Deep Learning brought about revolutions in many machine learning problems from the field of Computer Vision, Natural Language Processing, Reinforcement Learning, etc. But tabular data still remains firmly under classical machine learning algorithms, namely the gradient boosting algorithms(I have a whole series on different Gradient Boosting algorithms, if you are interested).

Intuitively, this is strange, isn’t it? Neural networks are universal approximators and ideally, they should be able to approximate the function even in the tabular data domain. Or may be they can, but need humungous amount of data to properly learn that function? But how does the Gradient Boosted Trees do it so well? May the inductive bias of a decision tree is well suited for tabular data domain?

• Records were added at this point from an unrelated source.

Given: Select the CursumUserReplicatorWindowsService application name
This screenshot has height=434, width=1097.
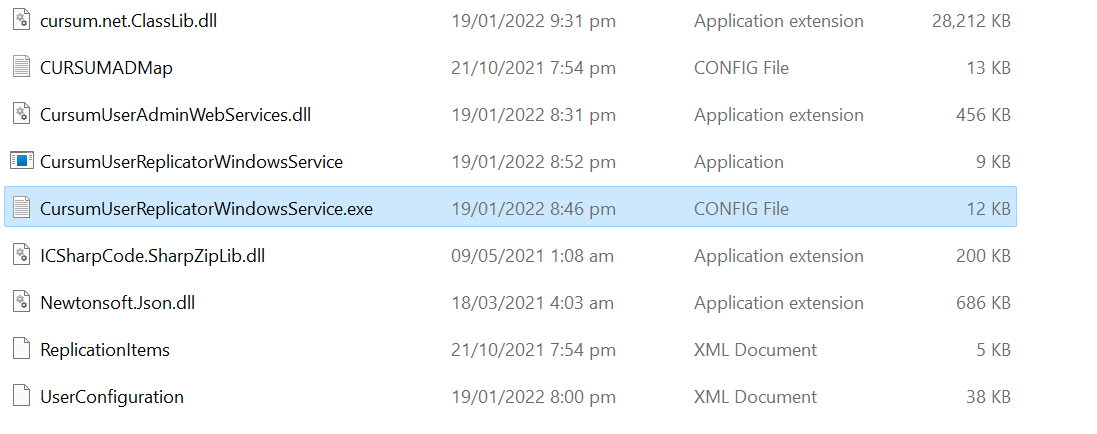Looking at the screenshot, I should pos(192,162).
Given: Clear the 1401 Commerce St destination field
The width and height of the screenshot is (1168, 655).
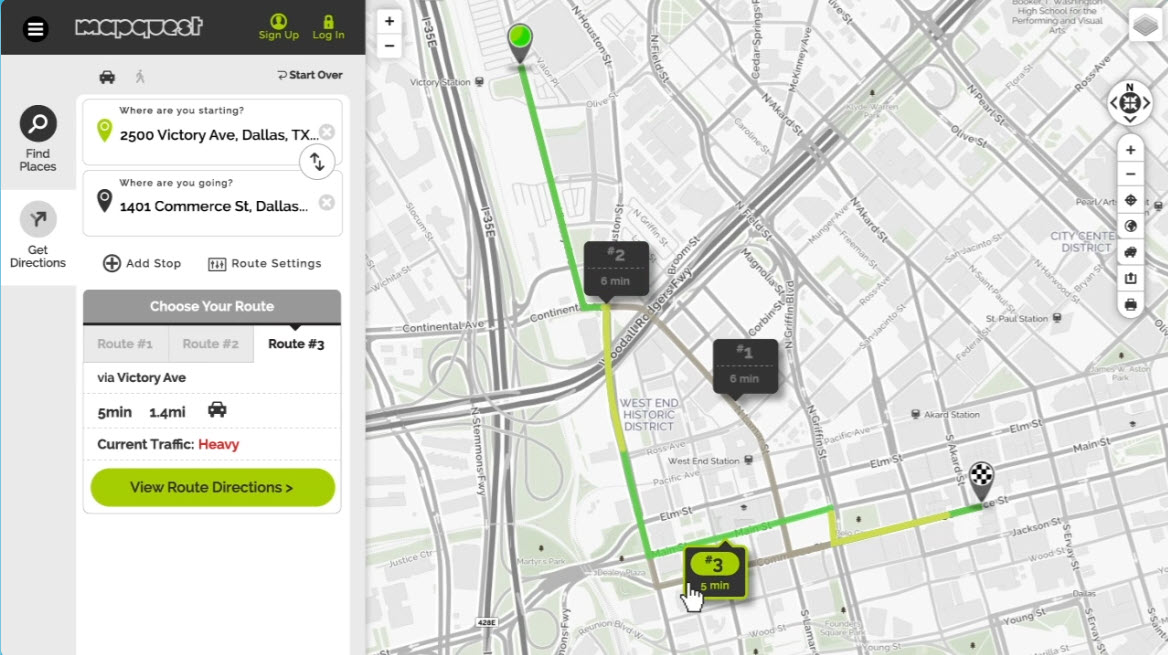Looking at the screenshot, I should pos(327,202).
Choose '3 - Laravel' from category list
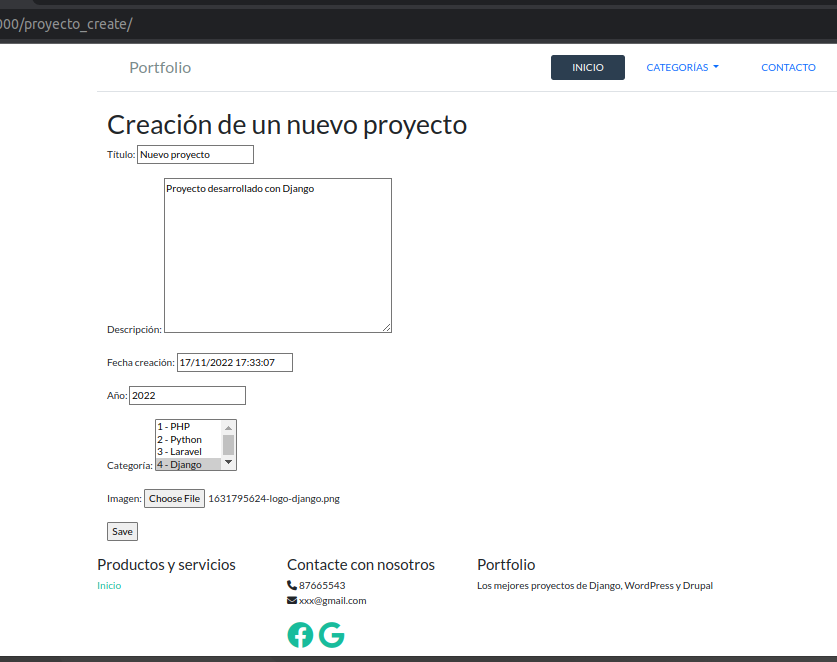This screenshot has height=662, width=837. [x=187, y=452]
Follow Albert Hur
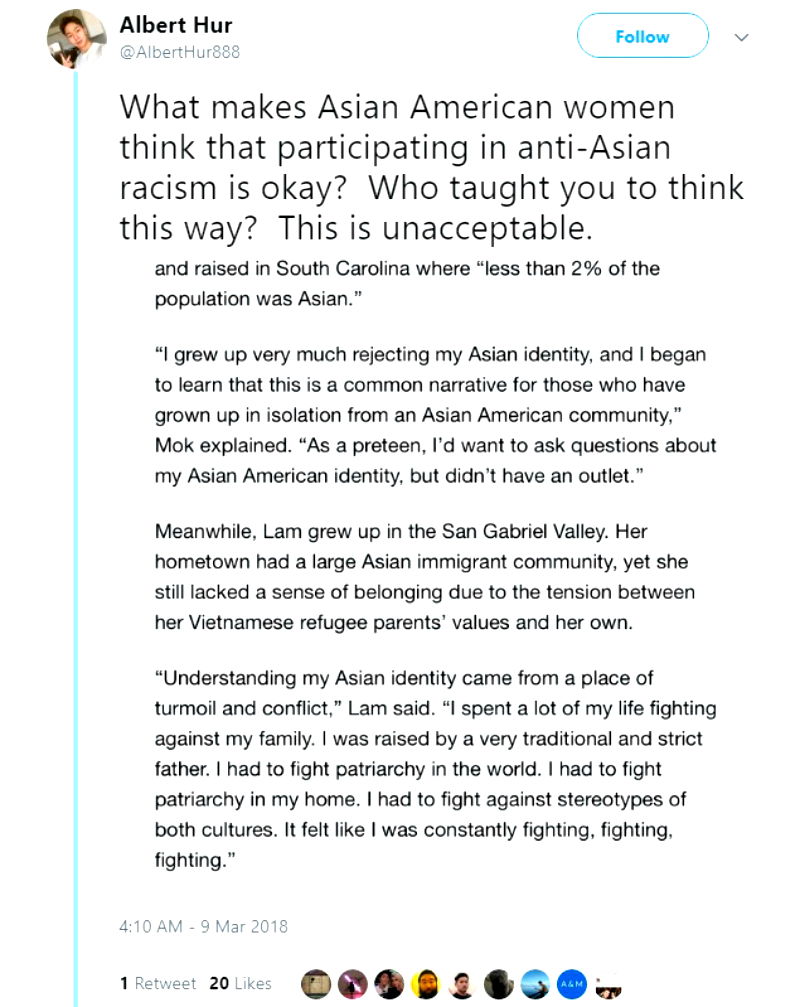The width and height of the screenshot is (800, 1007). pyautogui.click(x=642, y=37)

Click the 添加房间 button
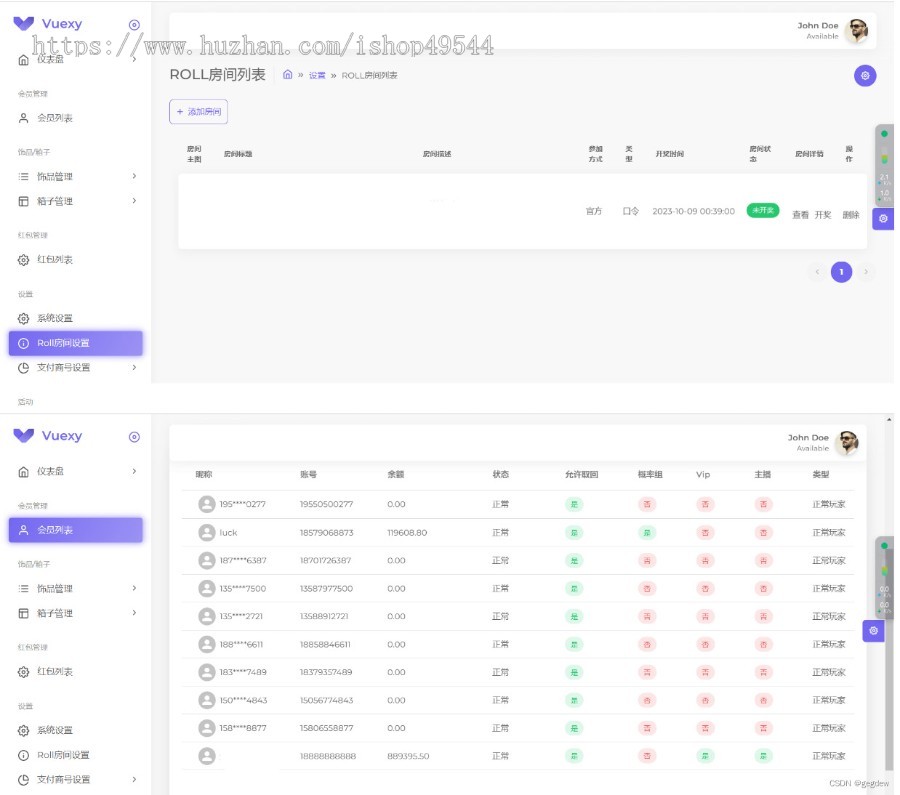[x=198, y=111]
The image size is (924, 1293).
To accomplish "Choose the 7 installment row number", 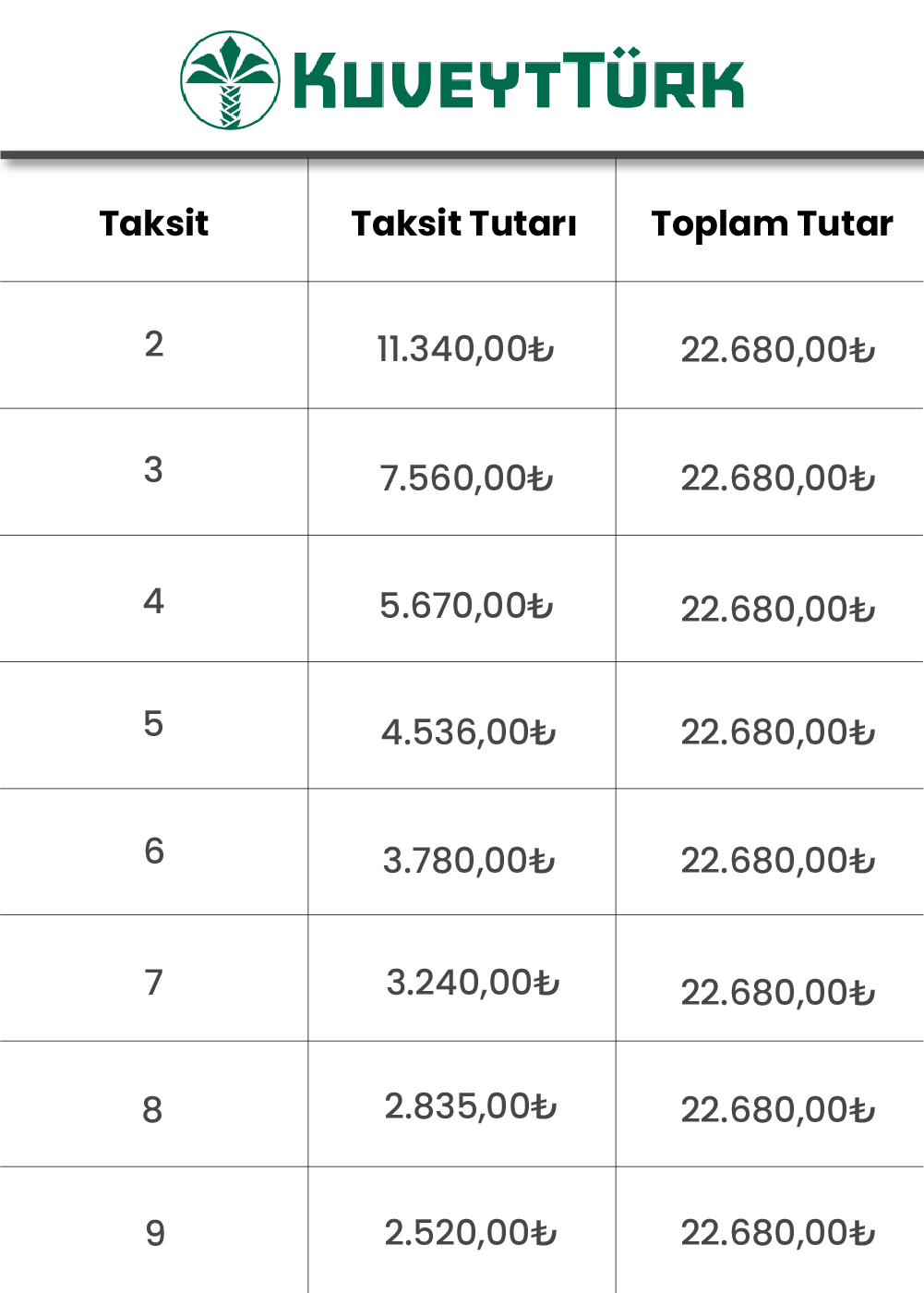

If they are so good, why don’t we use decision trees in neural networks? Just like we have Convolution Operation for images, and Recurrent Networks for Text, why can’t we use Decision Trees as a basic building block for Tabular data?

The answer is pretty straightforward- Trees are not differentiable and without the gradients flowing through the network, back-prop bombs. But this is where researchers started to bang their heads. How do we make Decision Trees differentiable.

## Differentiable Decision Trees

In 2015, Kontschieder et al., presented Deep Neural Decision Forests[1], which had a decision tree-like structure, but differentiable.

Let’s take a step back and think about a Decision Tree.

A typical Decision Tree looks something like the picture above. Simplistically, it is a collection of decision nodes($d_i$) and leaf nodes($\pi_i$) which together acts as a function,

$y = \mathcal{F}(\theta, X)$, where $\mathcal{F}$ is the decision tree, parametrized by $\theta$, which maps input $X$ to output $y$.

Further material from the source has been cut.